NEW YORK - Hillary Clinton can't seem to escape her use of a private email server as she runs for president. But faced with the choice of Donald Trump, voters seem willing to tolerate the questions it raises about Clinton's honesty because of their distaste for the Republican nominee.
This week, it was the FBI's delivery to Congress of notes from its investigation into Clinton's email habits that put one of the most uncomfortable parts of her State Department tenure back in the headlines.
It's an issue unlikely to go away: At hearings planned for next month, Republicans in Congress say they'll ask FBI officials whether those notes indicate she may have lied to lawmakers in response to questions about her handling of classified material.
Yet for all the attention the emails get, recent preference polls show Clinton with a solid and steady lead over Trump in a series of competitive battleground states. Voters also give her higher marks on her readiness for the White House and handling of foreign policy.
Those same polls show that much of the public doesn't like Clinton and find her untrustworthy, and she has acknowledged as much. But it's worse for Trump, and compared with the billionaire, the perceptions of dishonesty the public has of Clinton appears to be an attribute many Americans are willing to live with.
"All of this calculation over the emails will probably be drowned out by the determination that he's not fit to be president," said Matt Bennett, once an aide to former Vice-President Al Gore and a senior vice-president at the centrist think-tank Third Way.
Should Clinton win the election, questions about her honesty are likely to trail her into the White House and could complicate her ability to push through a policy agenda. It's a political challenge that mirrors the one her husband, former President Bill Clinton, faced nearly a quarter century ago.
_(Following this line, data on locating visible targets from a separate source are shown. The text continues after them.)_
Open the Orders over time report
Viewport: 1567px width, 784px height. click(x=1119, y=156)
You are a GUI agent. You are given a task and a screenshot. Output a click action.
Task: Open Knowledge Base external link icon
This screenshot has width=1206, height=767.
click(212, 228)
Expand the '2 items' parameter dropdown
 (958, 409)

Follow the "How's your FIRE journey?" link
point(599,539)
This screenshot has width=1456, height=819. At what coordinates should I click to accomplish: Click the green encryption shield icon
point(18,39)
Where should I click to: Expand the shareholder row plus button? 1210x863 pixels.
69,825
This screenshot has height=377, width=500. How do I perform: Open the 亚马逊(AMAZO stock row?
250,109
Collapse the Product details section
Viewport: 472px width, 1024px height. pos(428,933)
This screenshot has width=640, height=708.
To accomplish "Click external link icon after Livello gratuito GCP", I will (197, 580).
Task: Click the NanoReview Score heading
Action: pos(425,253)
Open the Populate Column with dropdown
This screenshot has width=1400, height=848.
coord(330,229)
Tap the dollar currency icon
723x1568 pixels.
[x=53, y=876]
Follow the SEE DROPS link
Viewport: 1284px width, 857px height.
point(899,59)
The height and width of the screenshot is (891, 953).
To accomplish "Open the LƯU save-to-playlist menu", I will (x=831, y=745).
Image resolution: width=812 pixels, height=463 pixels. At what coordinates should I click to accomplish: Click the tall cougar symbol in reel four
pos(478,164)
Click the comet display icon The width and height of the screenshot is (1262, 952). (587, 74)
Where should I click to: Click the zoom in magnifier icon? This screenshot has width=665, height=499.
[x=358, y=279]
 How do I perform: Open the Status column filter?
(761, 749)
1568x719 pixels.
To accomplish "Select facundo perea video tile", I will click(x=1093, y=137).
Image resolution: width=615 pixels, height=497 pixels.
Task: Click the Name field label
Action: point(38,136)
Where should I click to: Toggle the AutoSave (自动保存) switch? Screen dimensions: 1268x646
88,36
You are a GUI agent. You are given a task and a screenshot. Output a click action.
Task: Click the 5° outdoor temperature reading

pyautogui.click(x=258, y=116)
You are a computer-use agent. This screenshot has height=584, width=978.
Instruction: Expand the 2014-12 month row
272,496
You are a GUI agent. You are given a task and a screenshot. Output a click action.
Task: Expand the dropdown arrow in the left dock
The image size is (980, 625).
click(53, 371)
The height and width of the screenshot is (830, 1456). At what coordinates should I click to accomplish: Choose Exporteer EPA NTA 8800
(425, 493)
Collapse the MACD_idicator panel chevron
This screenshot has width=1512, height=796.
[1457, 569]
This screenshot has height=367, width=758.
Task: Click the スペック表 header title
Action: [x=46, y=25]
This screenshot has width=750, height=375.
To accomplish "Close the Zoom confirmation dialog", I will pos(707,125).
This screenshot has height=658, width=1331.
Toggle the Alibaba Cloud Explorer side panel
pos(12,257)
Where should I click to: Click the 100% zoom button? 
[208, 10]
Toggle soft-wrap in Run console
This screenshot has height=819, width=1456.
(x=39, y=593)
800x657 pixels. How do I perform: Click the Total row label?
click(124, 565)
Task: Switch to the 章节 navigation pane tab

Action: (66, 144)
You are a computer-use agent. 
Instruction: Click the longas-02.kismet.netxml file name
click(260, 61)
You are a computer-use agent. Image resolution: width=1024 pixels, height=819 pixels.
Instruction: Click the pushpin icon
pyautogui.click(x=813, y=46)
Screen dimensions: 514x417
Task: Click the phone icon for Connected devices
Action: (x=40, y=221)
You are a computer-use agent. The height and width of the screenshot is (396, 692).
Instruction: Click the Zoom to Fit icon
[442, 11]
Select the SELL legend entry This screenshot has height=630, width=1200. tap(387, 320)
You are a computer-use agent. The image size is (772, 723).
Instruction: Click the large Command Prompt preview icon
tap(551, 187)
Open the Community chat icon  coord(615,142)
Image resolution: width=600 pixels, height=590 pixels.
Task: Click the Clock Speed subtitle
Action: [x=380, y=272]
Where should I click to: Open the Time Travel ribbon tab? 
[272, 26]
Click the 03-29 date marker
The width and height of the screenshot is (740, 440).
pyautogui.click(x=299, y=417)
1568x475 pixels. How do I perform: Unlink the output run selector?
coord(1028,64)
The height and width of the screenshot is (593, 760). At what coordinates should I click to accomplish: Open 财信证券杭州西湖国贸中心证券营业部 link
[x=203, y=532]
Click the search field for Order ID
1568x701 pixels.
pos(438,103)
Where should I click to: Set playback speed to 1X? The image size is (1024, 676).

As a candidate, Bill Clinton was dogged in 1992 by questions about his honesty, but voters ultimately viewed him as a better caretaker of the economy, which had stumbled during President George H.W. Bush's administration.
"It will be a challenge," said Mickey Kantor, a longtime Clinton supporter who chaired his 1992 campaign. "He overcame it and was re-elected. She can overcome it. Not easily, but she can overcome it."
The tone Hillary Clinton sets during a transition and inauguration will likely be key to potentially improving her image, said Chris Lehane, who worked in opposition research in her husband's administration.
"You'll have a moment there where potentially people will be interested in getting what you rarely get in life, a second look," he said.
According to polls conducted by Gallup, her favourability ratings have fallen from a high of around 65 per cent during her tenure as secretary of state to just over 40 per cent after the Democratic convention, a historic low for a presidential candidate, surpassed only by Trump.
"She will have a significant challenge in persuading the voters of the country that she is indeed honest and trustworthy," said Republican pollster Whit Ayres, who worked for GOP primary candidate Marco Rubio's presidential bid. "A great many people will vote for her because they can't stand voting for Donald Trump. But she'll still have work to do."
Old Clinton hands see echoes of their strategy in Hillary Clinton's approach.
In early 1992, voters knew Bill Clinton as an Ivy League graduate who avoided serving in Vietnam and had been accused of extramarital affairs, said Paul Begala, a key strategist for the then candidate who now works for the main Democratic super PAC supporting Hillary Clinton's White House bid.
Their goal was to expand public perceptions of Bill Clinton to encompass other, more positive facts, such as his poor upbringing, difficult family life, college scholarships and decision to return to Arkansas as a public servant rather than accept a high-paid corporate job.
In 2016, Clinton's campaign, says Begala, has similarly tried to fill out her public image. It has run ads highlighting her mother's abusive childhood and Clinton's early commitment to helping women and children as a legal advocate, while much of the Democratic convention was devoted to Clinton's personal biography.
"Sure, she has had Secret Service protection since she became first lady in 1993 - she needs it. But she was not born in the White House," Begala said.
Clinton and her campaign attribute much of her low approval ratings to a belief that voters like Clinton more when she's working than campaigning, a view that they say is intertwined with the scandals of her husband's administration, years of relentless GOP attacks and how Americans view female candidates.
But in recent weeks, they've preferred to focus on the failings of their opponent.
"He's been unraveling for weeks, since the convention," Joel Benenson, Clinton's chief strategy said Thursday in an interview with MSNBC. "He's a failed candidate and failing campaign."
But even Clinton admits that fixing her trust problem will take time.
"I've made mistakes. I don't know anyone who hasn't. So I understand people have some questions," Clinton told black voters at a June luncheon in Chicago. "You can't just talk someone into trusting you. You've got to earn it."